You are viewing a plain text version of this content. The canonical link for it is here.
Posted to solr-user@lucene.apache.org by Damon Zwolinski <Da...@ocp.org> on 2011/07/08 01:35:03 UTC

Appropriate Tokenizer/Filter to Handle Punctuation Variation

This maybe be a simple question; well I hope so anyways. We have songs that punctuation and quoting and the trick is to get all variations of a query to result with the correct result. Please see the following example. 

>From the database we index a song with title "Damon's Radical Song?". We want the user to find this song based on a few different types of queries. The most common being:
1) "Damon's Radical Song?"
2) Damon's Radical Song?
3) Damons Radical Song?
4) Damons Radical Song
5) Damons radical song
6) Damon's radical song?
7) Damons radical song

We have created a few fieldTypes:

167     <!-- Remove's apostrophe. -->
168     <fieldType name="text_prc" class="solr.TextField" positionIncrementGap="100">
169       <analyzer>
170         <charFilter
171           blockDelimiters="|"
172           class="solr.PatternReplaceCharFilterFactory" 
173           maxBlockChars="10000"
174           pattern="([’'\?])" 
175           replacement=""
176         />
177         <tokenizer class="solr.ClassicTokenizerFactory"/>
178         <filter class="solr.LowerCaseFilterFactory" />
179         <filter class="solr.ASCIIFoldingFilterFactory" />
180       </analyzer>
181     </fieldType>
**** NOTE: For the previous one, we thought of using worddelimeter
factory but the stemming filter option removes the possession so Damon Radical Song? produces search results but Damons Radical Song? does not.

--- ITEMS ---

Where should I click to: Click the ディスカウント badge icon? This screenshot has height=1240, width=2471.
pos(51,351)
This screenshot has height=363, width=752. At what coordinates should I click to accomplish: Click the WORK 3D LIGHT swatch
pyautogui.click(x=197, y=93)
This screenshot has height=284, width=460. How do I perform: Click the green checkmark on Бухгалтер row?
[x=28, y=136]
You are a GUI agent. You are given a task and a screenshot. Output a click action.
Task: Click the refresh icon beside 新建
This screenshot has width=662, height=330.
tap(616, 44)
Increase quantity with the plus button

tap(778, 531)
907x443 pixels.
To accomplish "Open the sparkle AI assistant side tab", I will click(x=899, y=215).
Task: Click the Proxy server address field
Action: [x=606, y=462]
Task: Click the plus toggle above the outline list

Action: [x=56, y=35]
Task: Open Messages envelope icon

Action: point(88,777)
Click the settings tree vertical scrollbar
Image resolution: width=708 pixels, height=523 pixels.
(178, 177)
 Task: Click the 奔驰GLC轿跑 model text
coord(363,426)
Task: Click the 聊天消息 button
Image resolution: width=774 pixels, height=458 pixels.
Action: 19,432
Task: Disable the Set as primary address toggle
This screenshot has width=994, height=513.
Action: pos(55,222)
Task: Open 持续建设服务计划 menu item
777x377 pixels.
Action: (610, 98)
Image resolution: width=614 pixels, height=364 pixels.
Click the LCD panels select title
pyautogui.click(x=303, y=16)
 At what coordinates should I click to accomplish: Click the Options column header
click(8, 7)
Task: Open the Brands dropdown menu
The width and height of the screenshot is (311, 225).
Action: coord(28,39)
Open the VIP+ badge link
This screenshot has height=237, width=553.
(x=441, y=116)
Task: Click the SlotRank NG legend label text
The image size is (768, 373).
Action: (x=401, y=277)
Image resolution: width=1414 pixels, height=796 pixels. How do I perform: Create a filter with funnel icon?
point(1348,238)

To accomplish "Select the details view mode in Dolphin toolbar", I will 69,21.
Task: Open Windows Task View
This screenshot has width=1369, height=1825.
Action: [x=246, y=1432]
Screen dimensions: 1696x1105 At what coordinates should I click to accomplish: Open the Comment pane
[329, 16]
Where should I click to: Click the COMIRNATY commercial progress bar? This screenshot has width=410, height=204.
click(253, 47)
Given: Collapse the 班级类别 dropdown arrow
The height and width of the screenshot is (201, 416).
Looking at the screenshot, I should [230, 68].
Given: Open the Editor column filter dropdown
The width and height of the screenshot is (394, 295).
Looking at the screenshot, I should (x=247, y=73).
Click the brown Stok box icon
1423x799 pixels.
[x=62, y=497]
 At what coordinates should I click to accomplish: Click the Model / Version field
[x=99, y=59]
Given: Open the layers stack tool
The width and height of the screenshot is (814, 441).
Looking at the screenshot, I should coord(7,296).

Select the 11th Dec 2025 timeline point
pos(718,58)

--- PROBLEMS ---
a) Please reproduce the stretch of the Solr punctuation post from "This maybe be" through "the following example.".
b) List every value assigned to a class attribute in the fieldType definition in the Solr punctuation post.
c) Write what comes next in the Solr punctuation post, starting after its final sentence.

--- EXPECTED RESULTS ---
a)
This maybe be a simple question; well I hope so anyways. We have songs that punctuation and quoting and the trick is to get all variations of a query to result with the correct result. Please see the following example.

b)
solr.TextField
solr.PatternReplaceCharFilterFactory
solr.ClassicTokenizerFactory
solr.LowerCaseFilterFactory
solr.ASCIIFoldingFilterFactory

c)
167     <!-- Results in an exact match search. ie "Damon's Radical Song?"-->
     <fieldType name="text_ktf" class="solr.TextField" positionIncrementGap="100">
152       <analyzer>
153         <tokenizer class="solr.KeywordTokenizerFactory"/>
154         <filter class="solr.LowerCaseFilterFactory" />
155         <filter class="solr.ASCIIFoldingFilterFactory" />
156         <filter class="solr.WordDelimiterFilterFactory" />
157       </analyzer>
158     </fieldType>

What we have with the previous 2 field types gives us results for most of our desired query variations but isn't able to get us results for queries like #3 above, ie 
Damons Radical Song? …. We need help figuring out what tokenizer w/ filter combination will fit our needs.

thanks for any and all responses.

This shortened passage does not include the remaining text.